One of the biggest milestones in your medical school studies occurs when you take your Step exams, which are the three stages of the United States Medical Licensing Examination (or USMLE). The USMLE assesses your ability to apply your learning from medical school. Together, the National Board of Medical Examiners (NBME) and the Federation of State Medical Boards (FSMB) administer these exams. They expect that you'll demonstrate patient-centered skills as well as apply key concepts, principles, and knowledge to show that you will practice safe and effective patient care.

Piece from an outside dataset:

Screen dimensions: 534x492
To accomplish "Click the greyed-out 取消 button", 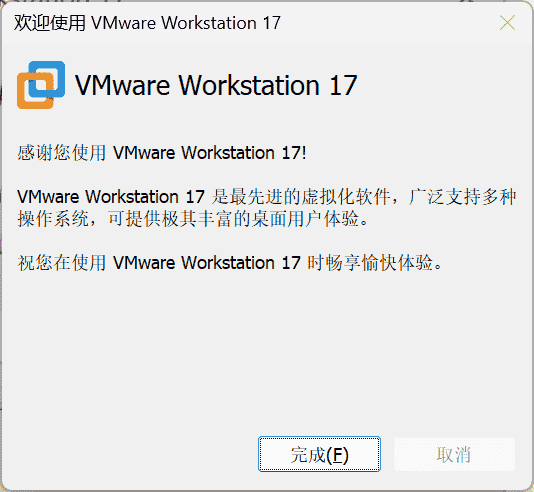I will (x=454, y=454).
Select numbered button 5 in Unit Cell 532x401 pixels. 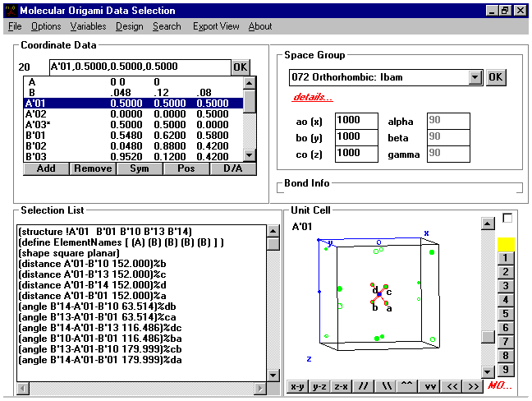(507, 314)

If you are an international student, you may have to get your ECFMG (Educational Commission for Foreign Medical Graduates) certification before being allowed to take your Step 3 exam.
With so much money and time invested in your medical career, running into student discipline issues when you attempt to take your licensure exams can have a huge impact on your future medical career.
Most often, the NBME, USMLE, or ECFMG notifies a student of reports of irregular behavior, and while this may seem insignificant, it's important to challenge these allegations, refute them, and request a hearing. If you don't submit a challenge and are found to have committed “irregular behavior,” this has the same implication as cheating. If the boards find you guilty of this, it will follow you on your transcript and has a significant chance of impacting your ability to match with your ideal residency program. The residency that you participate in can drastically impact your future career as a physician, and after so much effort to complete your medical school studies, you must challenge this charge if it is brought against you.
How Do the USMLE and ECFMG Define Irregular Behavior?
According to the USMLE website, “irregular behavior” is conduct that includes (but is not limited to) the following:
- Seeking, providing, or obtaining unauthorized access to examination materials, including online or in person, but not limited to those.
- Providing false information, making false statements, or similar conduct concerning application forms, scheduling permits, or any other documents linked to USMLE.
- Taking an examination when the examinee is not really eligible for it (or attempting to do so).
- Impersonating someone to take the exam on their behalf or finding someone to do this for you.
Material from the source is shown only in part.